Hungarian Prime Minister Viktor Orban, right, and one of his deputies, Zsolt Semjen vote on the amendment of the basic law or constitution concerning migration concerning migration during the session of the Parliament in Budapest, Hungary, Wednesday, June 20, 2018. Hungary has approved a constitutional amendment making it more difficult for refugees to gain asylum in Hungary and passed legislation which threatens people helping asylum-seekers with up to a year in prison. (Szilard Koszticsak/MTI via AP)

Laws to deter asylum-seekers, aid workers passed in Hungary

June 20, 2018 - 1:38 pm

BUDAPEST, Hungary (AP) — Hungarian lawmakers voted to tighten the country's asylum eligibility rules and threatened Wednesday to incarcerate people who help asylum-seekers, votes that coincided with a United Nations' observance dedicated to refugees.

The approved changes include a constitutional amendment making it more difficult for refugees to qualify for asylum depending on how they reached Hungary. For example, asylum-seekers' claims will be rejected if they traveled through countries where they were not persecuted or at risk of persecution.

The criteria would make it possible to turn back Syrian refugees who cross into Hungary from Serbia, like most now do after following a route through the Balkan region to western Europe.

The amendment passed on a 159-5 vote, with lawmakers from Prime Minister Viktor Orban's Fidesz party, a small ally party and the nationalist Jobbik party all in support.

The National Assembly also voted 160-18 to pass the so-called "Stop Soros" law, which allows criminal penalties of up to a year in prison for those convicted of aiding asylum-seekers. Orban blames financier George Soros and civic groups he supports for encouraging mass migration to Europe, charges they deny.

The law applies to "the promotion of illegal immigration" and would criminalize acts such as distributing informational leaflets or organizing "border observation."

"The Stop Soros bill and the constitutional amendment vindicate the will of the Hungarian people, entailing a new, strong protection for the country against illegal migration," Orban's office said after the votes.

Orban has become an unrelenting opponent of immigration, especially by the Muslims he repeatedly calls a threat to Christian Europe.

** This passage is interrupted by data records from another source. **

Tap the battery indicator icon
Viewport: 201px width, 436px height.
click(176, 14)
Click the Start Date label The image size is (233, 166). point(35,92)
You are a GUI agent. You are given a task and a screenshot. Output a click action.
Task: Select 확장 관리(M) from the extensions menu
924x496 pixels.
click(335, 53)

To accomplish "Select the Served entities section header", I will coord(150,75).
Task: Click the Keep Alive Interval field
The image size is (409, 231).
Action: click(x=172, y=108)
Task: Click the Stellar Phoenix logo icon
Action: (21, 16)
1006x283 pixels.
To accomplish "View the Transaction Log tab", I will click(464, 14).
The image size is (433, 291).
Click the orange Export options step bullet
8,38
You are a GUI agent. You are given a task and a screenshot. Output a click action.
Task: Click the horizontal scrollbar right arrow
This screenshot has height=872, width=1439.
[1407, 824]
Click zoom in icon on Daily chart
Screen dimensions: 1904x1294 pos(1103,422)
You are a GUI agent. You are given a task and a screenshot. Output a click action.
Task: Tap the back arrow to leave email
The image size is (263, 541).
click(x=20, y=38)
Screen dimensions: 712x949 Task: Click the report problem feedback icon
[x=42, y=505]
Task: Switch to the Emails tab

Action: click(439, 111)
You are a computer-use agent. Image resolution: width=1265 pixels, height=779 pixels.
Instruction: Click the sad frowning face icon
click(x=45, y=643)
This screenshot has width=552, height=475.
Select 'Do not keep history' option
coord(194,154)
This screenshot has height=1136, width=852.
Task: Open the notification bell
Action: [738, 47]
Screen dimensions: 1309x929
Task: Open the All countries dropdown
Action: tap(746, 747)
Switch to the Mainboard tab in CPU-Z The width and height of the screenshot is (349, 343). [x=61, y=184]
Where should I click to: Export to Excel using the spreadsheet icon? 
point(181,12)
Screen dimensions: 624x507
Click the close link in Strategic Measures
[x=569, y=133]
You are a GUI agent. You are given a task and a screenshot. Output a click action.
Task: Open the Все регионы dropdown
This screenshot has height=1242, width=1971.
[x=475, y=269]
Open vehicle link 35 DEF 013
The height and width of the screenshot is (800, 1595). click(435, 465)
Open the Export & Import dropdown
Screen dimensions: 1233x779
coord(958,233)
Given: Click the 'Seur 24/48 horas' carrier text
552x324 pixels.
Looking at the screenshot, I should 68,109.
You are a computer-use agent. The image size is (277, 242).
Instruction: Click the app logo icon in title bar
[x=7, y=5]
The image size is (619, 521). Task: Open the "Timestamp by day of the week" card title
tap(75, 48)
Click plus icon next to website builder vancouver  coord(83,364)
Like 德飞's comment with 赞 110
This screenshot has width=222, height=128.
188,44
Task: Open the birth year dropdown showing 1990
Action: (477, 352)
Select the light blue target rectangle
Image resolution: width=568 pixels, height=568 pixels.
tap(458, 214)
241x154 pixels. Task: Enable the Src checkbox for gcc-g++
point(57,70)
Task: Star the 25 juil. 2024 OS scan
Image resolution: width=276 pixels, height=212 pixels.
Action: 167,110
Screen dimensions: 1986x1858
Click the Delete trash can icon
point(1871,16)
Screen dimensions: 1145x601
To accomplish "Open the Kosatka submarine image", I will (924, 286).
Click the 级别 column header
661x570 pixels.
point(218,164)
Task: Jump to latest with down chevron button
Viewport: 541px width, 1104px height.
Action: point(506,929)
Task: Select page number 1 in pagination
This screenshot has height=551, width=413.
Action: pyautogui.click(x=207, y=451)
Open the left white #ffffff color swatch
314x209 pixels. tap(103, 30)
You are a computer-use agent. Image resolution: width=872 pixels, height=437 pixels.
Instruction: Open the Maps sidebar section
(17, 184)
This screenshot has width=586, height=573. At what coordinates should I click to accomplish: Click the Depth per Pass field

He was elected in April to a third consecutive term, his fourth overall, after campaigning almost exclusively on an anti-migration platform.

Migrants, asylum-seekers and refugees, even those Hungary recognizes as deserving protection, already have been affected by Orban's uncompromising policies. His government has greatly restricted benefits and assistance for people escaping persecution or violence who hope to settle in Hungary.

One of the civic groups targeted by the "Stop Soros" bill is the Hungarian Helsinki Committee, which receives some of its funding from Soros.

"The Hungarian government has decided to persecute instead of to provide protection against persecution," co-chair Marta Pardavi said. "The Hungarian government has followed through with its nasty campaign promise of punishing those who give humanitarian or legal assistance to people who are seeking protection in Hungary."

Hungary passed the Stop Soros law despite calls from the Council of Europe to wait for an opinion on the legislation experts on its Venice Commission plan to issue Friday. A separate proposal by the Hungarian Finance Ministry would impose a 25 percent "special tax on immigration" on the revenues of civic groups assisting asylum seekers and refugees.

Amnesty International called the new laws "draconian"

"Criminalizing essential and legitimate human rights work is a brazen attack on people seeking safe haven from persecution," Amnesty Europe director Gauri van Gulik said. "It is a new low point in an intensifying crackdown on civil society and it is something we will resist every step of the way."

The amendment included articles unrelated to migration that also legalize long-desired government initiatives. These include a ban on homelessness, the creation of new courts to handle public administration cases, new rules which critics fear will be used to limits protests and an obligation for the Hungarian state to "defend" the country's Christian culture.